Leverage: Redemption, season 2

Another pleasantly satisfying year of the Leverage revival, although I think I’ve finally keyed into why it’s not quite soaring for me as its predecessor often did. It’s hard to spot at first, because the cast is nearly all the same, and they are still adults facing ostensibly adult problems… but this is middle-grade fiction now. That’s not to say that tweens are the only ones who could enjoy the show — and I have no idea how it’s being marketed — but the overall sensibility of the program feels built around a simpler cartoon logic than the more grounded original. Bad guys gloat about their evil plans, then walk straight into the traps that the heroes have laid out for them. Those protagonists remain con artists pulling heists to help the underdog defeat the rich abuser of the hour, but they are rarely challenged in a way that isn’t easily overcome or later revealed as the sort of misdirection that’s standard for this genre, where an apparent setback turns out to be a necessary part of the plan all along.

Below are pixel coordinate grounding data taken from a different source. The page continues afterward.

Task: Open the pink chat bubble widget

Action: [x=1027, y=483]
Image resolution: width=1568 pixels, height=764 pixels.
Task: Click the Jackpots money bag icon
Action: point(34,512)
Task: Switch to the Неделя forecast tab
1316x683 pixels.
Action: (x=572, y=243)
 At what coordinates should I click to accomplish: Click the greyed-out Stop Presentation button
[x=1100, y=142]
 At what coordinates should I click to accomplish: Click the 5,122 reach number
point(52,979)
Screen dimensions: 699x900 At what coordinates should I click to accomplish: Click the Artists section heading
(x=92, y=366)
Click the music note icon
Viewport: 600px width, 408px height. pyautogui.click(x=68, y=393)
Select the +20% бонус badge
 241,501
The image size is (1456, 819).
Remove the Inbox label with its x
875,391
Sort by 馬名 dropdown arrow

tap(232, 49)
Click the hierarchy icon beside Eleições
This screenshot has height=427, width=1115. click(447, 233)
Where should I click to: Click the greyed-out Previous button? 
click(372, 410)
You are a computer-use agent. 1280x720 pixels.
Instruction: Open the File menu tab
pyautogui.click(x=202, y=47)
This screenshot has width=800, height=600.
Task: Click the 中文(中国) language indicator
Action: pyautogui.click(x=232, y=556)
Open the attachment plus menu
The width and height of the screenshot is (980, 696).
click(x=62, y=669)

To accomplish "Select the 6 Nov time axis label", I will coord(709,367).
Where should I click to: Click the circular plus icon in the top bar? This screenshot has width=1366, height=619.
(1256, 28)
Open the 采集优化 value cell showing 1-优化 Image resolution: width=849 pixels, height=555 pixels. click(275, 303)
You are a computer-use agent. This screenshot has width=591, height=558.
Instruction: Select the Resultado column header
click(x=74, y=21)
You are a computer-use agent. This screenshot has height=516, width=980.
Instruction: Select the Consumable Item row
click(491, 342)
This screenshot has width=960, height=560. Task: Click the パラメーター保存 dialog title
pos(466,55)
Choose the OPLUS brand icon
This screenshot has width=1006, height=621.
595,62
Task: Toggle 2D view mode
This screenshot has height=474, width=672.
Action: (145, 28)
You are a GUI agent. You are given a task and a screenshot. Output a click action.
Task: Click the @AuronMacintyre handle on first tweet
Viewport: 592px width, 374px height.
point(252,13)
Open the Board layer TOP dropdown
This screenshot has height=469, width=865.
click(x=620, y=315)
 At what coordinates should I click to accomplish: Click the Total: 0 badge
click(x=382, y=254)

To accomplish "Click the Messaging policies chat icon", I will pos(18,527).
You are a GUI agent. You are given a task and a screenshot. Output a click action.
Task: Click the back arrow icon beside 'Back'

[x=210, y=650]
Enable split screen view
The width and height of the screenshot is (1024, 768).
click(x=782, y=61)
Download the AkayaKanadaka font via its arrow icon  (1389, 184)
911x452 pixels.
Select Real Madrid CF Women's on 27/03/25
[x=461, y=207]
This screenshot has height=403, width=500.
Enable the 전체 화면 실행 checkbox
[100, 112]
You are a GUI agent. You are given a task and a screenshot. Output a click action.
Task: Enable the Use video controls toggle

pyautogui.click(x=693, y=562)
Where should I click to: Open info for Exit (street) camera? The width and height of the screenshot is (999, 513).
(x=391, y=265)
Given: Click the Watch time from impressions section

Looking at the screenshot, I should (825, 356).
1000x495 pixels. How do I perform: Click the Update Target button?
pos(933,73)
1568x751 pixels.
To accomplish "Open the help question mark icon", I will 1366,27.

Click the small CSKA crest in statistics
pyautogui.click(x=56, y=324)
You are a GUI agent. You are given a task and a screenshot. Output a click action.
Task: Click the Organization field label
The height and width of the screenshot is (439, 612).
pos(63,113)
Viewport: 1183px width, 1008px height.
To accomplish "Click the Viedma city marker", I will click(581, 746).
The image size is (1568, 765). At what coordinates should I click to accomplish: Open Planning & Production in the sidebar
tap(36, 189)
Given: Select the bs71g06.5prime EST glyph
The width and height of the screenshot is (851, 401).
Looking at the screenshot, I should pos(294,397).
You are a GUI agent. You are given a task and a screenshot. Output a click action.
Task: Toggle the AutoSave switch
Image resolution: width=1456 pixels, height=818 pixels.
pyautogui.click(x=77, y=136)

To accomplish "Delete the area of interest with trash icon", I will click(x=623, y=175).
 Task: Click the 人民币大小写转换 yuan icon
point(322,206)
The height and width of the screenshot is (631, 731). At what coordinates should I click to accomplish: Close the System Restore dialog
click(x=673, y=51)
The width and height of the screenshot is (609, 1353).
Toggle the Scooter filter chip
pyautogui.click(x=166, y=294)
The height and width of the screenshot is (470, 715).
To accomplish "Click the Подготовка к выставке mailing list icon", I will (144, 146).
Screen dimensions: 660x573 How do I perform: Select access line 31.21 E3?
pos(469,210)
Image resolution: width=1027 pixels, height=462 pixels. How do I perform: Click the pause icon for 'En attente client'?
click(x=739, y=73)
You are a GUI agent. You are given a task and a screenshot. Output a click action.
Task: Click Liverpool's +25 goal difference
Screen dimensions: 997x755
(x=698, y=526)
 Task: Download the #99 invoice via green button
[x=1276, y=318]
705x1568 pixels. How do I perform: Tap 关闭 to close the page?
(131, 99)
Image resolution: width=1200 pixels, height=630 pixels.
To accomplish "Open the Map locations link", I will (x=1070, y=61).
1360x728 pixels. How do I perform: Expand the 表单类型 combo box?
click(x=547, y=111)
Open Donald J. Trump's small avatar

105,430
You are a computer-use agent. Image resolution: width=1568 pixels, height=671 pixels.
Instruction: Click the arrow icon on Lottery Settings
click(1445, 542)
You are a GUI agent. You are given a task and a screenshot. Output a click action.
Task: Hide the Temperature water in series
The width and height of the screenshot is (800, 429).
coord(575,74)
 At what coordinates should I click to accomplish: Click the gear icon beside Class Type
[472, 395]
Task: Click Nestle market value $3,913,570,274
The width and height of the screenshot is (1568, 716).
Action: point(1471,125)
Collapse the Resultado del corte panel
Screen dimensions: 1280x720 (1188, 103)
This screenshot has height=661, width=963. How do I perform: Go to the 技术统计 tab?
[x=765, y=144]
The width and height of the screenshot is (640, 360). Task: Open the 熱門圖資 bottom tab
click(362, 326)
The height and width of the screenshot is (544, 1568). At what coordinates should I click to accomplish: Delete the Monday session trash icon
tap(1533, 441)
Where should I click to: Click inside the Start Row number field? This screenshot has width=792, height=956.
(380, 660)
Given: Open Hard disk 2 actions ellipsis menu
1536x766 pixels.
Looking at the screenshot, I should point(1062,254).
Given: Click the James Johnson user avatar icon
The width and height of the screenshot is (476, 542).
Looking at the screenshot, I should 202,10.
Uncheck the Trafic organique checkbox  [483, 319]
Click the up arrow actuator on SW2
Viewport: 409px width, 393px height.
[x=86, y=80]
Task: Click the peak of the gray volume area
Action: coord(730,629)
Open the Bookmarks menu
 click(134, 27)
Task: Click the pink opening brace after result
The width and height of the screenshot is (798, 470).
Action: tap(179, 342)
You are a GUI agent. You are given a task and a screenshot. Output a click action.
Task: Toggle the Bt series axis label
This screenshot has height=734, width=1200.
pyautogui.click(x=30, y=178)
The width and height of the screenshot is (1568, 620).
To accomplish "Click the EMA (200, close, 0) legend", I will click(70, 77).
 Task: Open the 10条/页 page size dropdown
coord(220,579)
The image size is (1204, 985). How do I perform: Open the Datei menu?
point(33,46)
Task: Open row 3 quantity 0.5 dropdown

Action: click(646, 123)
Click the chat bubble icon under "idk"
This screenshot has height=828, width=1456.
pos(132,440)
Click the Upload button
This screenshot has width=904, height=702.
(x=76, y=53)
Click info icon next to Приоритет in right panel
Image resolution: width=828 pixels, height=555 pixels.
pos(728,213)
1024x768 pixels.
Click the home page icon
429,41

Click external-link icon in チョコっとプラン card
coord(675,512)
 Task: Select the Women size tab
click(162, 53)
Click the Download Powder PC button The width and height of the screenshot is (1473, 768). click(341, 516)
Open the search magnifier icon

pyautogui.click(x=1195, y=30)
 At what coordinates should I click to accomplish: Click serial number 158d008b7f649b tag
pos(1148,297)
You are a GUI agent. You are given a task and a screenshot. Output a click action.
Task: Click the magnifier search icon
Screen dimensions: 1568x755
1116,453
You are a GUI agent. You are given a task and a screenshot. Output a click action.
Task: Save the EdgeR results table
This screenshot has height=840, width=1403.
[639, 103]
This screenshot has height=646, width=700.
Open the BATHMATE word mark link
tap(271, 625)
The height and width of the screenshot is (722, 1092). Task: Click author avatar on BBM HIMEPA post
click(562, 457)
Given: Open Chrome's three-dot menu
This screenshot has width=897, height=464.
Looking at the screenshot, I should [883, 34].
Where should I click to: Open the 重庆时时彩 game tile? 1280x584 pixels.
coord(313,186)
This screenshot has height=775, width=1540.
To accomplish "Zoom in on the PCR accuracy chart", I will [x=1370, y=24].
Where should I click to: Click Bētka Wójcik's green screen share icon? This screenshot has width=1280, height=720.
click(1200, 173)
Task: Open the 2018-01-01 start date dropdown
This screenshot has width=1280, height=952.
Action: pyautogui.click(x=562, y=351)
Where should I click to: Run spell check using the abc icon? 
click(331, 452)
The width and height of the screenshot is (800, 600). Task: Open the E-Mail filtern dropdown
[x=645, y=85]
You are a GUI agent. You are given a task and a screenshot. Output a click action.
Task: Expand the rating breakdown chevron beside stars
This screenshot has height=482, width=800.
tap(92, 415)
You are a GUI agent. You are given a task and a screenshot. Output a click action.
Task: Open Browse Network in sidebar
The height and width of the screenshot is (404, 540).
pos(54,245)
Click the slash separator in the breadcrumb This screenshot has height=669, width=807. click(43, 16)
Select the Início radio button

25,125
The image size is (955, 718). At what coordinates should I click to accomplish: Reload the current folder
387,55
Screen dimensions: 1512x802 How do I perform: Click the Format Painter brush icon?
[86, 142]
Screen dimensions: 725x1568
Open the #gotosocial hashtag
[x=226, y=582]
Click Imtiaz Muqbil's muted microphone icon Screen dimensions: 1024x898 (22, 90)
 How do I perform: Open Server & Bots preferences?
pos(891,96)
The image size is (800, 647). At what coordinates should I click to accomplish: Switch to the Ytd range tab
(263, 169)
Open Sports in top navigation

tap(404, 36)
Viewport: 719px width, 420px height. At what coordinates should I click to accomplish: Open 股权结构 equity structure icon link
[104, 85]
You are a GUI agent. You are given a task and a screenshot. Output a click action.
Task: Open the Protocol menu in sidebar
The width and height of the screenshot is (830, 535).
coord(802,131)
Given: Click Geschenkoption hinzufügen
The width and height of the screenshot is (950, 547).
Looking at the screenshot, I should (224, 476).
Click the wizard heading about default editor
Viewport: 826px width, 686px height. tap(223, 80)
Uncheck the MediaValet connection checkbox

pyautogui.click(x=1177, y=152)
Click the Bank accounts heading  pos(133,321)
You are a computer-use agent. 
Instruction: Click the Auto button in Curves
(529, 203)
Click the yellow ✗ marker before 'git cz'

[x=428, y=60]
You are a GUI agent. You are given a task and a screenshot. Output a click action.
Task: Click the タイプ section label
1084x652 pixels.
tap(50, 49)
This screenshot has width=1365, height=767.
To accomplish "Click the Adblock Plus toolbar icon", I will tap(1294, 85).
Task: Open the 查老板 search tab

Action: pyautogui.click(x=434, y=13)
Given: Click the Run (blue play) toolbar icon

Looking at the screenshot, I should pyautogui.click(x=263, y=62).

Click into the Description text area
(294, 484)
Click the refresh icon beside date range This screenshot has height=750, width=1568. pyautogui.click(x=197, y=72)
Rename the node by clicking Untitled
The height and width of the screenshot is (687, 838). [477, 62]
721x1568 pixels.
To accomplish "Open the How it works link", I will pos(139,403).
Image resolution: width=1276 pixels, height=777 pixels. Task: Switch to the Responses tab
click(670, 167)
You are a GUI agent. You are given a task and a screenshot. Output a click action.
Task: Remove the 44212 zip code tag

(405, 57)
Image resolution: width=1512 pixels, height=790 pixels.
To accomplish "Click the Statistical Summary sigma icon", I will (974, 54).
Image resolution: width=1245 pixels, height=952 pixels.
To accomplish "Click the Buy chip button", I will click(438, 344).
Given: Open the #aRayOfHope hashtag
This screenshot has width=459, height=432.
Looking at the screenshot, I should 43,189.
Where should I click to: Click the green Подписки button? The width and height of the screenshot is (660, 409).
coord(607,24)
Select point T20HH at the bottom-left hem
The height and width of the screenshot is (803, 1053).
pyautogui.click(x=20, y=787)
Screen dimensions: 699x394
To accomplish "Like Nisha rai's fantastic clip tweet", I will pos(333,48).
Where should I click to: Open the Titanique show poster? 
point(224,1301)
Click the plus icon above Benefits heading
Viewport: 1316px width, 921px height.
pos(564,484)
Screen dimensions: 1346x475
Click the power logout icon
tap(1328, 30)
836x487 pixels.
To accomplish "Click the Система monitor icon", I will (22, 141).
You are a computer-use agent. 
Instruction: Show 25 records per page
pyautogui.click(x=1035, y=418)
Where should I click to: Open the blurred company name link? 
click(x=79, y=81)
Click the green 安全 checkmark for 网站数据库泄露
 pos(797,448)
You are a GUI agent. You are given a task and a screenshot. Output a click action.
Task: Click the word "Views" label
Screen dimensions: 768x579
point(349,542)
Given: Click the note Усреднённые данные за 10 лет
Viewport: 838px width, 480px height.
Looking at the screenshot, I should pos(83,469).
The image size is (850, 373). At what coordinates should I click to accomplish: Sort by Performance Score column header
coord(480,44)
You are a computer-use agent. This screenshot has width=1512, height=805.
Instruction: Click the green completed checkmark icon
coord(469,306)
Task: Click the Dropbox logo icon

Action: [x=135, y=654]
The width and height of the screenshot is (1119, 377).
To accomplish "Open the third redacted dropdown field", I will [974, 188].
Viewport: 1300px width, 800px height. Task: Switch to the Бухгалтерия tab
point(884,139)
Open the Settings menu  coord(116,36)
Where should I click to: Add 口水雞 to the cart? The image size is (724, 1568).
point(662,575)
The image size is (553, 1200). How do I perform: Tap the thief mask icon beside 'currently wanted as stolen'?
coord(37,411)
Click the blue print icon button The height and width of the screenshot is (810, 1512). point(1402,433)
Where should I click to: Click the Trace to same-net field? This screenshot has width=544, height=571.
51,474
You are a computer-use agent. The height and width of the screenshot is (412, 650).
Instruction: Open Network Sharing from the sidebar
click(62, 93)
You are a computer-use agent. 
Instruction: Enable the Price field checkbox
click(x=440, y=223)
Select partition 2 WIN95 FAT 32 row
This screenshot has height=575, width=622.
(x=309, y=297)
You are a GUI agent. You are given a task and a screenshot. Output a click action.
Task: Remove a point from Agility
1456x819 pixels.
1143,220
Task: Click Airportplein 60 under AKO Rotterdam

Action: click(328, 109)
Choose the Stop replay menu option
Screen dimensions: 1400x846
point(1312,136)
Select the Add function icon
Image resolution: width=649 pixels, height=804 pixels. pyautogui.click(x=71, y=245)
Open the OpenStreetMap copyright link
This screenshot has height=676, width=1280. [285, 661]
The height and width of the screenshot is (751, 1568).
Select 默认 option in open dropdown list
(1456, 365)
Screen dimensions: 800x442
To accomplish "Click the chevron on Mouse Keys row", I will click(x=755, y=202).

It’s still a good time, mind you! I particularly like the finale and the episode where the main crew are in the background secretly helping a pair of civilians crack the case on their own. The character interactions and the numerous disguises are fun, and I appreciate the concept behind the serialized plot involving Sophie’s backstory, even if it doesn’t prove especially revelatory in practice. But bottom line, this is the kind of zany series where Hardison can just randomly spend most of the season floating in a space capsule, with all of the logistics for either that or any of the episodic missions breezily waved aside by the scripts. And the difficulty of reconciling that with what I remember of the more mature parent program is keeping me at a distance from Redemption.